■ Dataset extract:
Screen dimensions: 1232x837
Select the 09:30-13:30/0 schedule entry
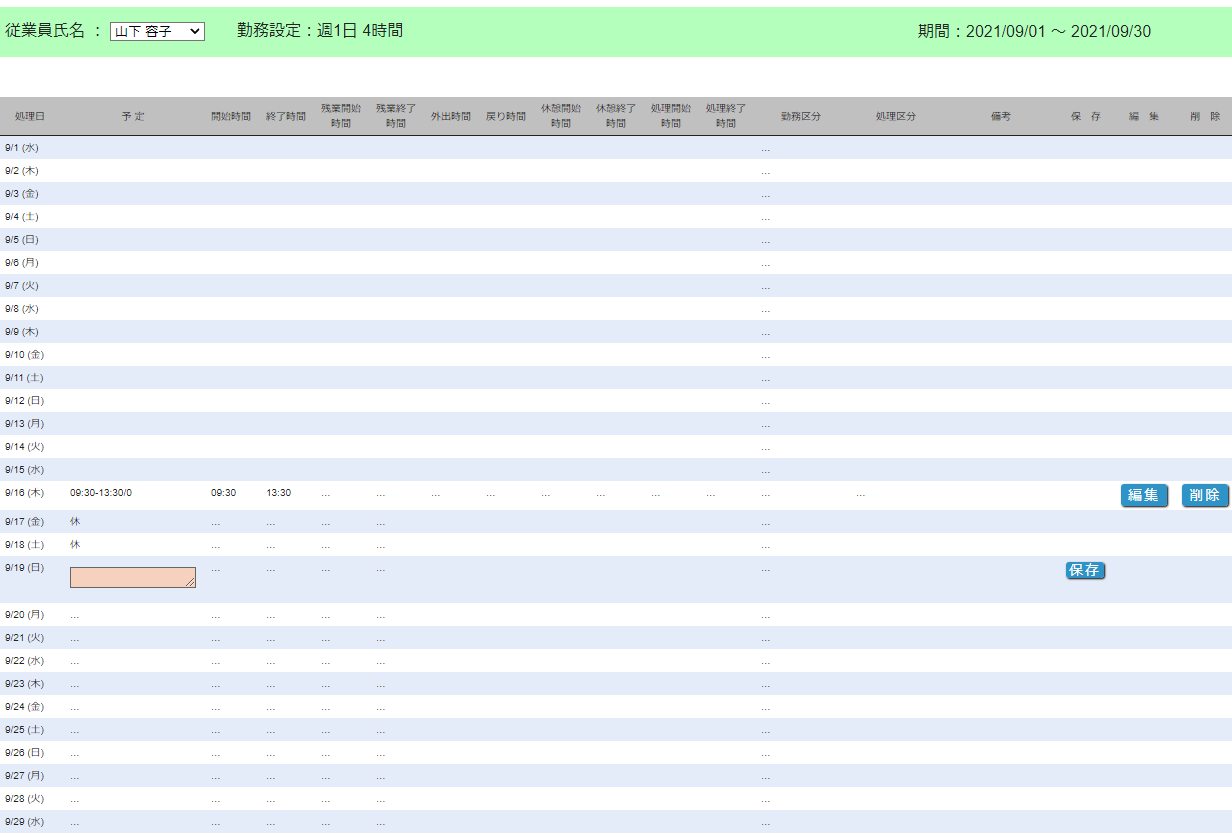click(101, 492)
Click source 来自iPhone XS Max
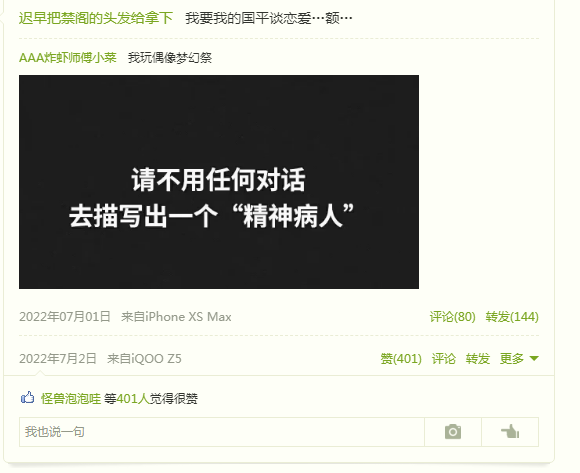Viewport: 580px width, 473px height. click(x=176, y=317)
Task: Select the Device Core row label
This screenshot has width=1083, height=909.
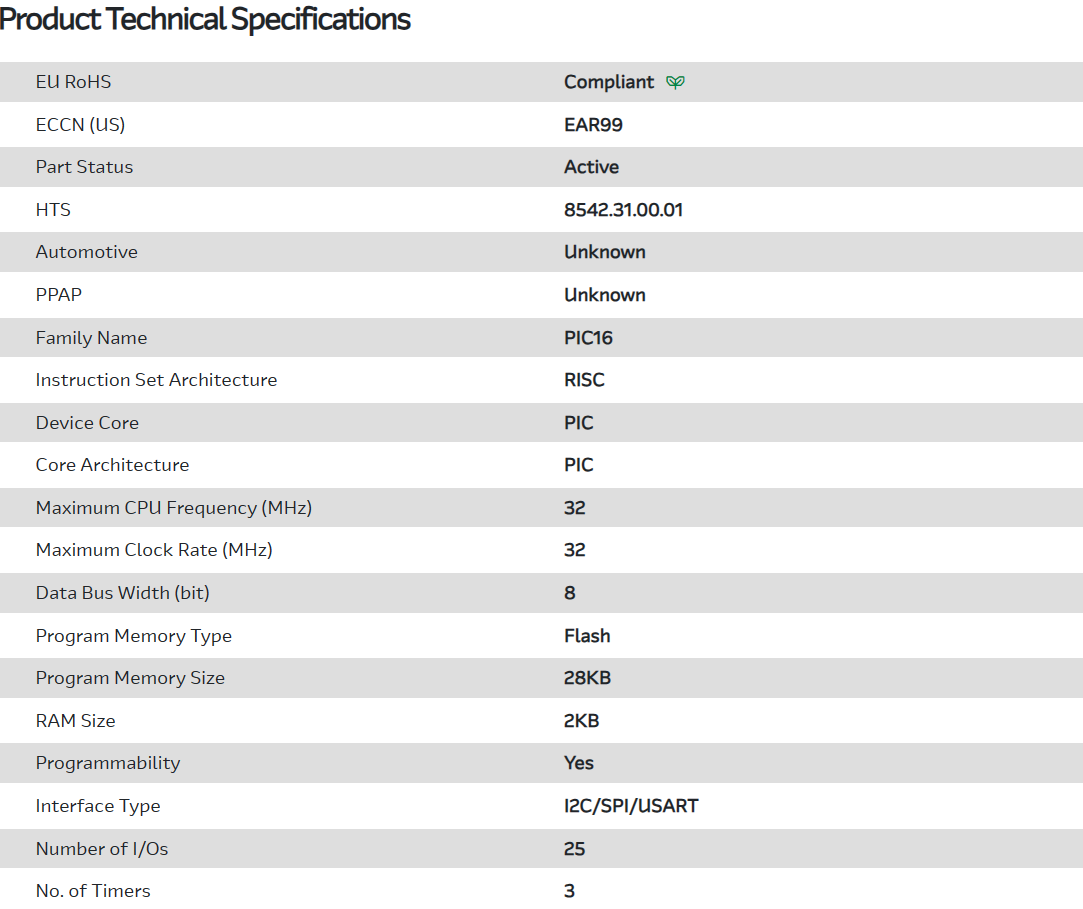Action: tap(87, 423)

■ Task brief:
Above are the records. Copy exactly, and only, the lines from the line containing "Task: Select the Device Core row label" through the last one, omitting any pictures.

■ Your response:
Task: Select the Device Core row label
This screenshot has width=1083, height=909.
Action: tap(87, 423)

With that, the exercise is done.